Items listed in a dataset
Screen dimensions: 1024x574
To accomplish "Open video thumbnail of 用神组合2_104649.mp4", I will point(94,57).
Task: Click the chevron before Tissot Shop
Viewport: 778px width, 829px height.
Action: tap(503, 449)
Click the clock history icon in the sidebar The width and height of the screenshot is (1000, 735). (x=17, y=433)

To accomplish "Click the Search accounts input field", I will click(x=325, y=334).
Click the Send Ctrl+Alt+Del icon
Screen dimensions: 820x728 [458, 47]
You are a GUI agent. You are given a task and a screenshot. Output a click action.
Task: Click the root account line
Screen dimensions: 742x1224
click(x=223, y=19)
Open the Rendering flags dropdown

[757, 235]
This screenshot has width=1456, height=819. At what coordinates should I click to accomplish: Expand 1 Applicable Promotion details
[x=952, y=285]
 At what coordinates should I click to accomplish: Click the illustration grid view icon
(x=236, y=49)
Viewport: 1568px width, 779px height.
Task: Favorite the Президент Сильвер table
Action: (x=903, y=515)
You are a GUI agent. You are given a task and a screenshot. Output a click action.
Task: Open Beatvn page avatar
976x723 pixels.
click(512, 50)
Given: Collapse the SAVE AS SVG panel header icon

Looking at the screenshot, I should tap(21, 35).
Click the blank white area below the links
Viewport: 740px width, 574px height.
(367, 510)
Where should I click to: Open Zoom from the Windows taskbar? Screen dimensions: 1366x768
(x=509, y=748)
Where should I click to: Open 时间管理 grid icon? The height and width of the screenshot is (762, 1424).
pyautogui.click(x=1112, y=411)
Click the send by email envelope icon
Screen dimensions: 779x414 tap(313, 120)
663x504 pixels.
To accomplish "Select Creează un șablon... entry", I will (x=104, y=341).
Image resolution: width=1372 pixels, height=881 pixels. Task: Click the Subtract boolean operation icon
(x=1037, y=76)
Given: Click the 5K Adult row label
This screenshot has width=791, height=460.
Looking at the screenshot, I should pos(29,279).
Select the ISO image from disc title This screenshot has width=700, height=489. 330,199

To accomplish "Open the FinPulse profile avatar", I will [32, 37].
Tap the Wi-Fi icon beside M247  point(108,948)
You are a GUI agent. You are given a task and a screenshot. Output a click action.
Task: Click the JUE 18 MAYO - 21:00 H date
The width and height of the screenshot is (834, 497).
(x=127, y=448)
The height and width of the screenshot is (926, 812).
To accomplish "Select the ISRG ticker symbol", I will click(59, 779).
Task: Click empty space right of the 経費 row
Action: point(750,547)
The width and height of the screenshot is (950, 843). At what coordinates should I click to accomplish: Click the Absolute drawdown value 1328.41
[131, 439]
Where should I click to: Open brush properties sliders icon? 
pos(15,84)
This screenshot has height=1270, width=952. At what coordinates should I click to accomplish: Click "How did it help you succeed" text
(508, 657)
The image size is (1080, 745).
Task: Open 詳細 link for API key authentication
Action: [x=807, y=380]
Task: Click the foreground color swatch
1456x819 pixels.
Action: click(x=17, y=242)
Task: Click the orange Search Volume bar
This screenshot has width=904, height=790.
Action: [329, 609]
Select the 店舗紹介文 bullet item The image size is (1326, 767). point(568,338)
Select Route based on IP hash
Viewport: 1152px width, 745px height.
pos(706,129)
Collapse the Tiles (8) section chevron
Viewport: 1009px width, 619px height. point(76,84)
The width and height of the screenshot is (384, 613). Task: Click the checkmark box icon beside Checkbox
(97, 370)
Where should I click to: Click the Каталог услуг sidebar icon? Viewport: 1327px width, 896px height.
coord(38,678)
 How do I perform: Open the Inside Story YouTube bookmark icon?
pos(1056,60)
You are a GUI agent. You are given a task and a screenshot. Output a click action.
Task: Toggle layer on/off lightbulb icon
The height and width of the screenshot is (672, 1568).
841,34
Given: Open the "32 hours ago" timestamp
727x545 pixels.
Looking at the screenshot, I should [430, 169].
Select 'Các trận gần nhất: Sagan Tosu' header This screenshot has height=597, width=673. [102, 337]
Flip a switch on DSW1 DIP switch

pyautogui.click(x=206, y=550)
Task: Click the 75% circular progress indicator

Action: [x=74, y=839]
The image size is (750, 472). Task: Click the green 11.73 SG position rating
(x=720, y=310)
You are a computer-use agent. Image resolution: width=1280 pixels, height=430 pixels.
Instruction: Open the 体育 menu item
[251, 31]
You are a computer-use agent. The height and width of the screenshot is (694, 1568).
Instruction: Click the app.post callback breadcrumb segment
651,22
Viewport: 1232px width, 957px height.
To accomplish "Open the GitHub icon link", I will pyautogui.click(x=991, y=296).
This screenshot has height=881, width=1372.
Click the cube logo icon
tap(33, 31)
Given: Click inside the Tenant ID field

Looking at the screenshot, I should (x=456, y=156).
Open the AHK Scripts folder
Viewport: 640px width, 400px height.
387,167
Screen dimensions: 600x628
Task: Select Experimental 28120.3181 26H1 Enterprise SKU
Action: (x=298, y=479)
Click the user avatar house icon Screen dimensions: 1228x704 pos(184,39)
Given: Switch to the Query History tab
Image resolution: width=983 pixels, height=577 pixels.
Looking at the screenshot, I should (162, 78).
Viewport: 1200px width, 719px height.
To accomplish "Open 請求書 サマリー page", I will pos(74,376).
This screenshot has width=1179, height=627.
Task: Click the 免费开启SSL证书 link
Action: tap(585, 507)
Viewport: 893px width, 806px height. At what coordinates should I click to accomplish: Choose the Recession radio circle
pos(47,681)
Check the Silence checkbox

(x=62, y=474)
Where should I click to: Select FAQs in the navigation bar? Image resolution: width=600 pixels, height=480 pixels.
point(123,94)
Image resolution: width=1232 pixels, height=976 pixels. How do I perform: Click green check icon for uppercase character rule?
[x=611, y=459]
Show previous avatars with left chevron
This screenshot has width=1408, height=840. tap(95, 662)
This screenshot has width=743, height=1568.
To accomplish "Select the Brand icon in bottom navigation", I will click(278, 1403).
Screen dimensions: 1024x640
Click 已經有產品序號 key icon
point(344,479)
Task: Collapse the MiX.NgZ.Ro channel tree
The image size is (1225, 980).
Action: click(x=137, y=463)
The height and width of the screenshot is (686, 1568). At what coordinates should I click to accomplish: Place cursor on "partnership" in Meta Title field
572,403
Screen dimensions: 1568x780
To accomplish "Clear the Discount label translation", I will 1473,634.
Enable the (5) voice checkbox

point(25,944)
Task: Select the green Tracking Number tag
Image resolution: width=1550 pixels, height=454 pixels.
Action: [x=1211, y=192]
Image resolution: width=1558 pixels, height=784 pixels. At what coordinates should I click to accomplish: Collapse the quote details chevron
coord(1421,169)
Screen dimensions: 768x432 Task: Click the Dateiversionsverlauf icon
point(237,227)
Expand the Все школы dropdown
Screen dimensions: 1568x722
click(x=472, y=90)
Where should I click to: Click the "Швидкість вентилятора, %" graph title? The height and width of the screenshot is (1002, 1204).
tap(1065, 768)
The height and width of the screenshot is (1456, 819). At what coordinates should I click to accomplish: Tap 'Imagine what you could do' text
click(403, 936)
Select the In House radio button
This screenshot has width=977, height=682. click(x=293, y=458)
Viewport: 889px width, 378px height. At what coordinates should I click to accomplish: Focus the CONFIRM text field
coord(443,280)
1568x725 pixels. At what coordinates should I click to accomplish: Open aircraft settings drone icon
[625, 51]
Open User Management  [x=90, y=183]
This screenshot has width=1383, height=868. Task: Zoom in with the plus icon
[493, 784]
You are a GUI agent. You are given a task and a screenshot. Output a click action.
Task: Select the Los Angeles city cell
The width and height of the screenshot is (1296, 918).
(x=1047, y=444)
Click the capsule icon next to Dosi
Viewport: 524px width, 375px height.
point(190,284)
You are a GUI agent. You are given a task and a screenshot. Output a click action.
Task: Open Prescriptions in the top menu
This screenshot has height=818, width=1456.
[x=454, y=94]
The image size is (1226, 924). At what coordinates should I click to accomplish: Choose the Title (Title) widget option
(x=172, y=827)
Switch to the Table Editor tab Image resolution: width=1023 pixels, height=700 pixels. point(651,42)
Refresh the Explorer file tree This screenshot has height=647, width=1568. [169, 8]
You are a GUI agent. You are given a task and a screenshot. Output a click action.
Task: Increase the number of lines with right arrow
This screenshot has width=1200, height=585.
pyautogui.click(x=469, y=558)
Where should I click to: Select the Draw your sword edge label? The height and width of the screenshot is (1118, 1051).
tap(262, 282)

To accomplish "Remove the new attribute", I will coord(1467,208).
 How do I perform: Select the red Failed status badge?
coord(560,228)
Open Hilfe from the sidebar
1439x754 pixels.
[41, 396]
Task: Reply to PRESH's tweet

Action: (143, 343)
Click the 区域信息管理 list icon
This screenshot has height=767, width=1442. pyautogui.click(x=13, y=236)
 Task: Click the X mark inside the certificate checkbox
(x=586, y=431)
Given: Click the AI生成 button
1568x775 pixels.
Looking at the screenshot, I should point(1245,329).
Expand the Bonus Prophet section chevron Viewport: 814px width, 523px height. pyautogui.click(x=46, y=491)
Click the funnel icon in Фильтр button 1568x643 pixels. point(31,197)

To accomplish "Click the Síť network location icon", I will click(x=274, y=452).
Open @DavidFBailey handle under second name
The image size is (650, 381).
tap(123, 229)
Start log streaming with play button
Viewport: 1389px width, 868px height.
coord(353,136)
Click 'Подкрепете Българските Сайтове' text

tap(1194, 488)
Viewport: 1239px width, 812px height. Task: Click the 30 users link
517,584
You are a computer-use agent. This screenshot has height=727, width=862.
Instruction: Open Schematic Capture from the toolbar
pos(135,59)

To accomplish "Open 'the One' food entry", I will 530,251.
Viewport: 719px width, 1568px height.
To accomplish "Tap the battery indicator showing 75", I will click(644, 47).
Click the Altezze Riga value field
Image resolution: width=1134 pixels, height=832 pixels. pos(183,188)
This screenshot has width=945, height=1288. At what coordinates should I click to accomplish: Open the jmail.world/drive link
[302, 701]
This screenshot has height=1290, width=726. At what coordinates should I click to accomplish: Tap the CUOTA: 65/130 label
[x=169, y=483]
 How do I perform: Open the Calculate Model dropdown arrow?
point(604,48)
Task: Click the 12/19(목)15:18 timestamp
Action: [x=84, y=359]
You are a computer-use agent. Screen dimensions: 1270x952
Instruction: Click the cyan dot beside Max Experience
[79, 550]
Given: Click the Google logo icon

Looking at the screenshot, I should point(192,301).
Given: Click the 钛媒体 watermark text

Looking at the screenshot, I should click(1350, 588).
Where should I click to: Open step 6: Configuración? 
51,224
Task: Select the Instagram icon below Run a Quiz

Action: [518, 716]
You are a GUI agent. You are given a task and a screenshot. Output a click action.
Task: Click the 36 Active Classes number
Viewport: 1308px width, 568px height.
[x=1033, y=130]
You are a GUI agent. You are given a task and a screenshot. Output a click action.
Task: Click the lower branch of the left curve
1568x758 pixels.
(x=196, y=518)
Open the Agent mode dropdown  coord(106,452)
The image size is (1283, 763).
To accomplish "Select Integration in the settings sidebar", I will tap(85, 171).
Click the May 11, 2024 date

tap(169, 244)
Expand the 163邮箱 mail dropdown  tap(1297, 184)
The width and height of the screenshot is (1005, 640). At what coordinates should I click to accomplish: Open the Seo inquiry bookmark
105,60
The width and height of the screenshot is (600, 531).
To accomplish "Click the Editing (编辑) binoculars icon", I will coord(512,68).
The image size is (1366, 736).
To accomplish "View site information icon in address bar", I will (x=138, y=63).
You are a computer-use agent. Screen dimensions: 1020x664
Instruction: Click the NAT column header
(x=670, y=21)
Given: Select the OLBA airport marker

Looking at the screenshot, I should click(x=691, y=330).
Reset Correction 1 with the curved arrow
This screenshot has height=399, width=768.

WHAT THE TASK REQUIRES
Copy the lines of the data above verbatim, beginning with the line that contains "Screen dimensions: 768x432" and continuing through the line that contains "tap(262, 282)".

SOLVED EXERCISE
Screen dimensions: 768x432 Task: Click the Dateiversionsverlauf icon
point(237,227)
Expand the Все школы dropdown
Screen dimensions: 1568x722
click(x=472, y=90)
Where should I click to: Click the "Швидкість вентилятора, %" graph title? The height and width of the screenshot is (1002, 1204).
tap(1065, 768)
The height and width of the screenshot is (1456, 819). At what coordinates should I click to accomplish: Tap 'Imagine what you could do' text
click(403, 936)
Select the In House radio button
This screenshot has width=977, height=682. click(x=293, y=458)
Viewport: 889px width, 378px height. At what coordinates should I click to accomplish: Focus the CONFIRM text field
coord(443,280)
1568x725 pixels. At what coordinates should I click to accomplish: Open aircraft settings drone icon
[625, 51]
Open User Management  [x=90, y=183]
This screenshot has width=1383, height=868. Task: Zoom in with the plus icon
[493, 784]
You are a GUI agent. You are given a task and a screenshot. Output a click action.
Task: Select the Los Angeles city cell
The width and height of the screenshot is (1296, 918).
(x=1047, y=444)
Click the capsule icon next to Dosi
Viewport: 524px width, 375px height.
point(190,284)
You are a GUI agent. You are given a task and a screenshot. Output a click action.
Task: Open Prescriptions in the top menu
This screenshot has height=818, width=1456.
[x=454, y=94]
The image size is (1226, 924). At what coordinates should I click to accomplish: Choose the Title (Title) widget option
(x=172, y=827)
Switch to the Table Editor tab Image resolution: width=1023 pixels, height=700 pixels. point(651,42)
Refresh the Explorer file tree This screenshot has height=647, width=1568. [169, 8]
You are a GUI agent. You are given a task and a screenshot. Output a click action.
Task: Increase the number of lines with right arrow
This screenshot has width=1200, height=585.
pyautogui.click(x=469, y=558)
Where should I click to: Select the Draw your sword edge label? The height and width of the screenshot is (1118, 1051).
tap(262, 282)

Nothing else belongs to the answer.